◆ **PROBLEM REQUIREMENTS**
Give the part of the entries below that opens with the line containing "Task: Open admin settings gears icon" and runs through the end of the entries as a JSON list of strings, one string per line, with blank lines left out. Leave the pictures out of the answer.

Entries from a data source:
════════════════════
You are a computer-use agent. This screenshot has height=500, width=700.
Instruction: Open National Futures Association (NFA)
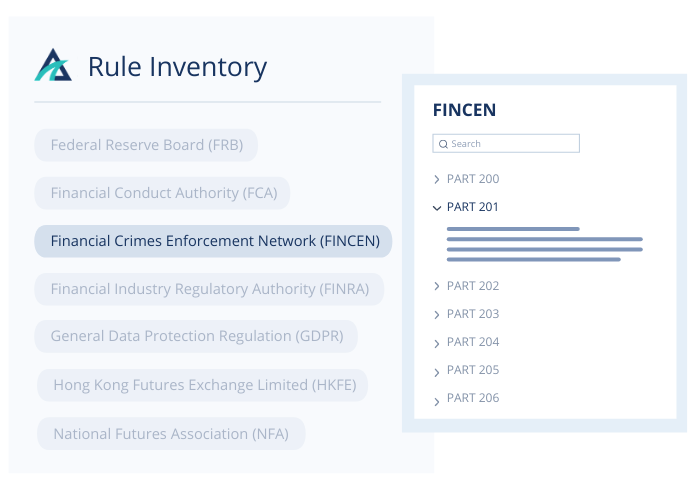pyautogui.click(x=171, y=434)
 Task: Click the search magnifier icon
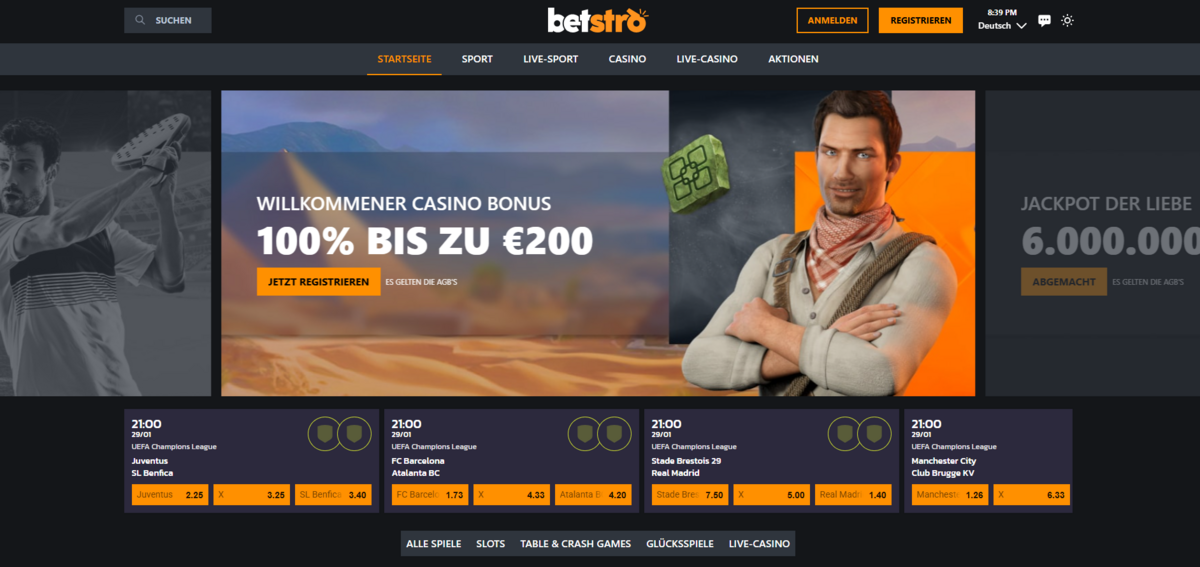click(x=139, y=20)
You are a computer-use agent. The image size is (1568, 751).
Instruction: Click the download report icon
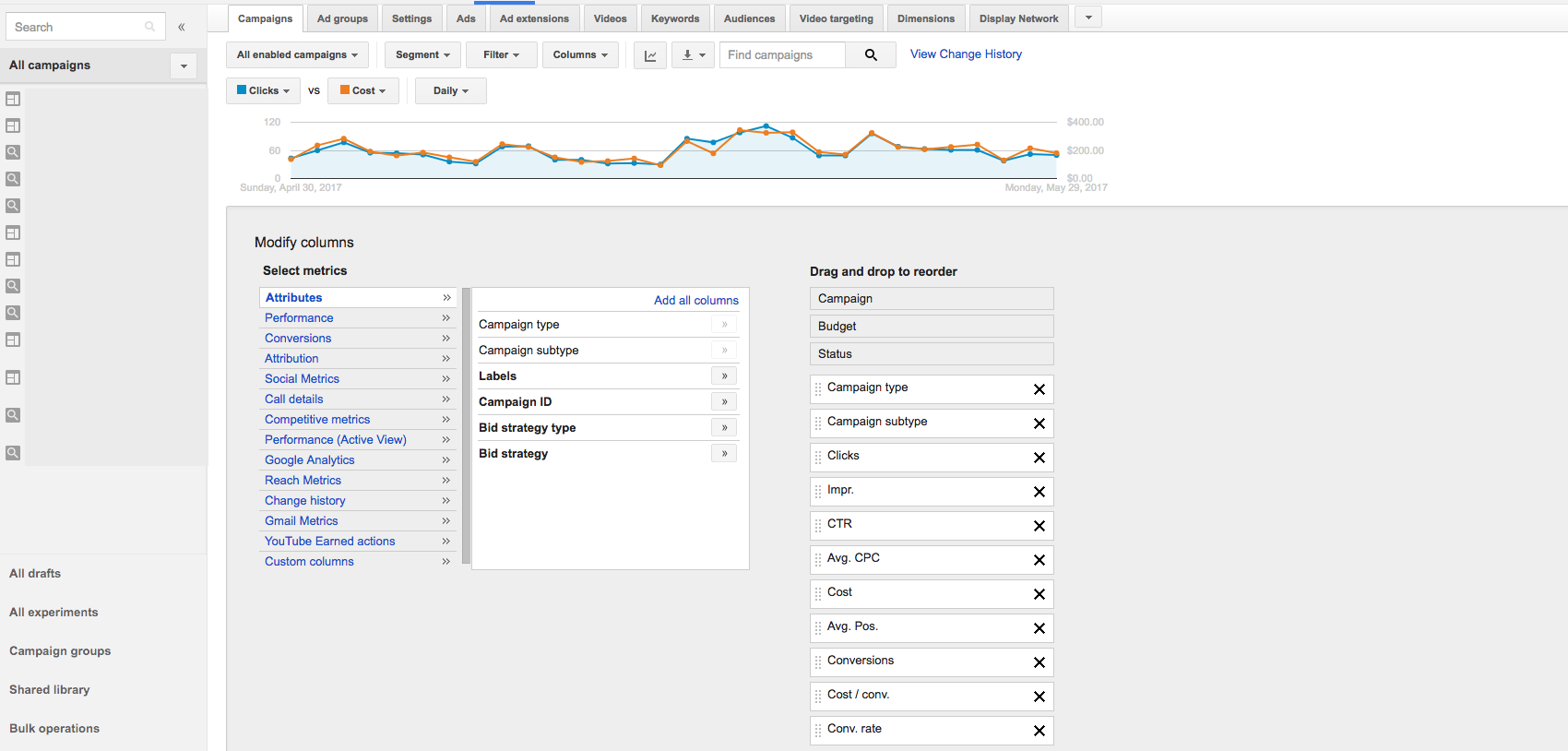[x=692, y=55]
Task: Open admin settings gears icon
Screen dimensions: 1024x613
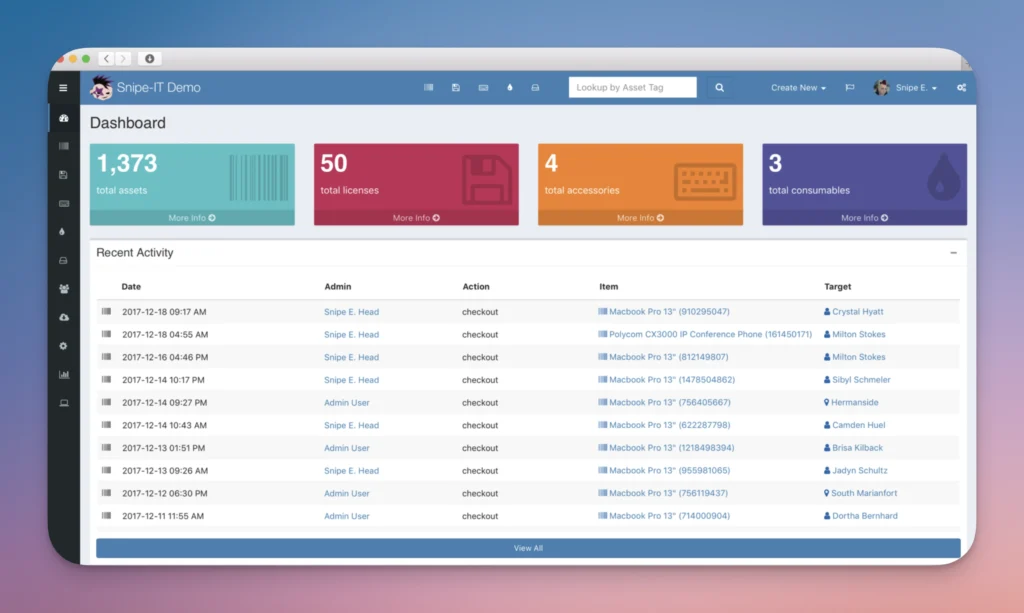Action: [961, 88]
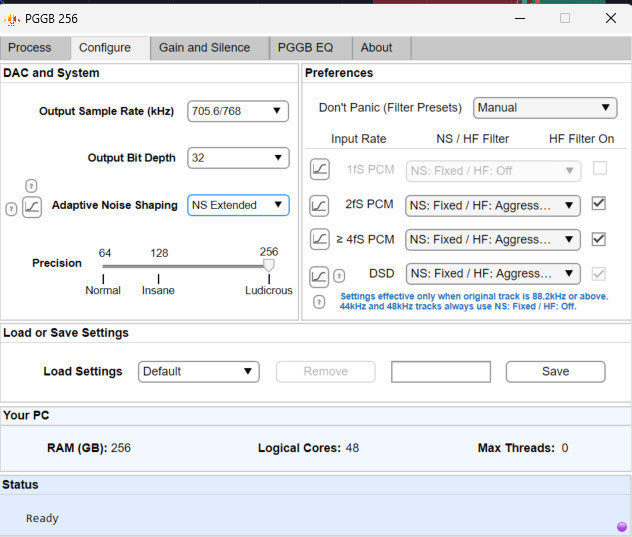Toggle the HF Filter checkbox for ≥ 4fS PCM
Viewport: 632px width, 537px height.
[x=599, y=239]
════════════════════
◆ **FINAL RESULT**
[
  "Task: Open admin settings gears icon",
  "Screen dimensions: 1024x613",
  "Action: [961, 88]",
  "Toggle the HF Filter checkbox for ≥ 4fS PCM",
  "Viewport: 632px width, 537px height.",
  "[x=599, y=239]"
]